** What is required **
Copy out the entries below exactly as they stand, but only from the line containing "Site Credits (374, 1603)" through the line containing "[Si No] (121, 1216)".

Pixel coordinate grounding data
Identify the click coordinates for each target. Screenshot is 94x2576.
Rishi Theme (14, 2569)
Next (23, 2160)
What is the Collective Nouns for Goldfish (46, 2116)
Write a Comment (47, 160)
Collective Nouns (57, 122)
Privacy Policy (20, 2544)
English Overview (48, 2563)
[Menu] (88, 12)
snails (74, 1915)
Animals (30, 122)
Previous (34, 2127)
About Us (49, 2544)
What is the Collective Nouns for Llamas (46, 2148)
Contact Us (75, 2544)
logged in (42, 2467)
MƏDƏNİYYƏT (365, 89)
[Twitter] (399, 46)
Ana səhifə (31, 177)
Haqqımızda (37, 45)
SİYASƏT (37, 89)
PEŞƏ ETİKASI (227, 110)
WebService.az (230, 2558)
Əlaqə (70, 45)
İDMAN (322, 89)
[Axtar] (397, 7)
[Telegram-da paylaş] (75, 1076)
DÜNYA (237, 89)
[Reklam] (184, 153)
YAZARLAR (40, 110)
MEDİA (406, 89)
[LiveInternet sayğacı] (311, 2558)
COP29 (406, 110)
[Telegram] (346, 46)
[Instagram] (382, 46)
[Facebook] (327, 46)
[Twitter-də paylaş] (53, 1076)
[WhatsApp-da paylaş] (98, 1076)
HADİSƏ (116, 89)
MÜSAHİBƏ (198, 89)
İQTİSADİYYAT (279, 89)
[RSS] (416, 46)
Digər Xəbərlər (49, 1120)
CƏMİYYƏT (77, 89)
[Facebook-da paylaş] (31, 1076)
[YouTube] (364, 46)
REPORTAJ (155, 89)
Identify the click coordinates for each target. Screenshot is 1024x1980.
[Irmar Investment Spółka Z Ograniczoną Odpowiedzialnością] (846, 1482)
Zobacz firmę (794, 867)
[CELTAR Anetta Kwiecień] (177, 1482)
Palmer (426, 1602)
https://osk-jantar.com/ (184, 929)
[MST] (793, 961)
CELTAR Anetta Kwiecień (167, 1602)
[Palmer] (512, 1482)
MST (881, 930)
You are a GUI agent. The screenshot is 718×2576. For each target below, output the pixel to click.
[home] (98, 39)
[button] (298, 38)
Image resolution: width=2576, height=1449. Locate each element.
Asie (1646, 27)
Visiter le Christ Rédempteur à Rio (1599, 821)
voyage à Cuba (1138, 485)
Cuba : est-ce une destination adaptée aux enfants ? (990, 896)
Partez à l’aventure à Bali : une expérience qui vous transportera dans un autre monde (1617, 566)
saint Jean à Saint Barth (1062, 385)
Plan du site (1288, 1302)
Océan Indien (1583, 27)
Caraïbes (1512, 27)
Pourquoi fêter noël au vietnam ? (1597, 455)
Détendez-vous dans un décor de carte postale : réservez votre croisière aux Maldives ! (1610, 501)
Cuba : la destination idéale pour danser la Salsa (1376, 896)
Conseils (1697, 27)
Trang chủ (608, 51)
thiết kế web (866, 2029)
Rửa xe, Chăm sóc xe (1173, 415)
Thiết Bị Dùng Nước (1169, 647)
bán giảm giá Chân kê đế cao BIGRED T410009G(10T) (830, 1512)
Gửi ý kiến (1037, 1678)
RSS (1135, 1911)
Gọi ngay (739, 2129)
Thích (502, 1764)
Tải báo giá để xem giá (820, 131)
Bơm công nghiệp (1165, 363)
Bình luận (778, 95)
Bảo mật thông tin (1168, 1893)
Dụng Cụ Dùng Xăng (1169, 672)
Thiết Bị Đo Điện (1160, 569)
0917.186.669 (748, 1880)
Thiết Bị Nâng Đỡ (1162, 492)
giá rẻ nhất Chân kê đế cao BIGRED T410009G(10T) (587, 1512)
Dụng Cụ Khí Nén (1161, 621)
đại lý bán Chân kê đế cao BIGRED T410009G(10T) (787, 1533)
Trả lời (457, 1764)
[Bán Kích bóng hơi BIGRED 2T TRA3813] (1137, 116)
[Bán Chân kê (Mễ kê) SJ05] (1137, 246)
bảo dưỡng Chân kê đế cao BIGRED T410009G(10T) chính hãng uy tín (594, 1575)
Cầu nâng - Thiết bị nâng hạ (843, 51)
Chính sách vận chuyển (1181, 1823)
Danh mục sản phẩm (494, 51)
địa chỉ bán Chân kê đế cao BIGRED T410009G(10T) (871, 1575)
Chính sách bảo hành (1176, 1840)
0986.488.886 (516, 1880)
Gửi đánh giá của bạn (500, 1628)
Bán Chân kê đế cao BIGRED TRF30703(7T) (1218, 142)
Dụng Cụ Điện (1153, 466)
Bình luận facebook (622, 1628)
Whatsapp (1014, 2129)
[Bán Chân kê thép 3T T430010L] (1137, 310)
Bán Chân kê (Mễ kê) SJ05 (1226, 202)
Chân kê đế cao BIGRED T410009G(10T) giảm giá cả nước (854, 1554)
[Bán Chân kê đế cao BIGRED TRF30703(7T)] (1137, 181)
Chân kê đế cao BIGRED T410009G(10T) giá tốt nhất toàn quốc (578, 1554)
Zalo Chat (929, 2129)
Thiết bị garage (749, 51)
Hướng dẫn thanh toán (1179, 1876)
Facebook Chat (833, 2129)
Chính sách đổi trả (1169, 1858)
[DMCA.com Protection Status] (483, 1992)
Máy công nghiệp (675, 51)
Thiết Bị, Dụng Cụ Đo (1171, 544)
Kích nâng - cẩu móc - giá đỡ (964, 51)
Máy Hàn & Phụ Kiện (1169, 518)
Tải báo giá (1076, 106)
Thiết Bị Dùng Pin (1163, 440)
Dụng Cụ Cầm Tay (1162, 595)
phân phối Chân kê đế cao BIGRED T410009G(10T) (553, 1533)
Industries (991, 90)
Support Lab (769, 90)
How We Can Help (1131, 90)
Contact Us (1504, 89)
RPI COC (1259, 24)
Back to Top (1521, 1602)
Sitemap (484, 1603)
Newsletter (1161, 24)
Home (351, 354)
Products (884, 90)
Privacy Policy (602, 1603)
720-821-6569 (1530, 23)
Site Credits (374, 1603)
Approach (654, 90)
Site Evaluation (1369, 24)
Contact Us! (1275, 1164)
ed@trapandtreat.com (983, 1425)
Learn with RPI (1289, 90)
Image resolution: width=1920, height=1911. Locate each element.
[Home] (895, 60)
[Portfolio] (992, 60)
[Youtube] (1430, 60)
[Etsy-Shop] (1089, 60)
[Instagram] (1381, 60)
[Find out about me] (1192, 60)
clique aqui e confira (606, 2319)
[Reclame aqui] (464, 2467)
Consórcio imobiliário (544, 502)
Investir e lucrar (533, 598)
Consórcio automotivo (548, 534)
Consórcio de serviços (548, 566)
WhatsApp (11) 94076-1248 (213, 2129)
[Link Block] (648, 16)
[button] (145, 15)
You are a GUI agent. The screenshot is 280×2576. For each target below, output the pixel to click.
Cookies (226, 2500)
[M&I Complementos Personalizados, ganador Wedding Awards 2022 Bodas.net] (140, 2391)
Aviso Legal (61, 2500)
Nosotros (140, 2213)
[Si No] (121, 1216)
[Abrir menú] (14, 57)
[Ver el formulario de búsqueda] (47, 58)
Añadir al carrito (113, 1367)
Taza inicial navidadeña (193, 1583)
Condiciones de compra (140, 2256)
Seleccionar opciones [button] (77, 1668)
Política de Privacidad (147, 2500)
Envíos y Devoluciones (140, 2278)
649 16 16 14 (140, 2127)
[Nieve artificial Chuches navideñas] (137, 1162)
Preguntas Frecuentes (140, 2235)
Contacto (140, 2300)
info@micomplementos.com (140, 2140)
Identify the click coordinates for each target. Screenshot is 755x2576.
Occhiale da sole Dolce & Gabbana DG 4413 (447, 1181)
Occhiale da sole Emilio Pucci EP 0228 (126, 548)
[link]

** Result below **
Site Credits (374, 1603)
Approach (654, 90)
Site Evaluation (1369, 24)
Contact Us! (1275, 1164)
ed@trapandtreat.com (983, 1425)
Learn with RPI (1289, 90)
Image resolution: width=1920, height=1911. Locate each element.
[Home] (895, 60)
[Portfolio] (992, 60)
[Youtube] (1430, 60)
[Etsy-Shop] (1089, 60)
[Instagram] (1381, 60)
[Find out about me] (1192, 60)
clique aqui e confira (606, 2319)
[Reclame aqui] (464, 2467)
Consórcio imobiliário (544, 502)
Investir e lucrar (533, 598)
Consórcio automotivo (548, 534)
Consórcio de serviços (548, 566)
WhatsApp (11) 94076-1248 (213, 2129)
[Link Block] (648, 16)
[button] (145, 15)
You are a GUI agent. The screenshot is 280×2576. For each target below, output the pixel to click.
Cookies (226, 2500)
[M&I Complementos Personalizados, ganador Wedding Awards 2022 Bodas.net] (140, 2391)
Aviso Legal (61, 2500)
Nosotros (140, 2213)
[Si No] (121, 1216)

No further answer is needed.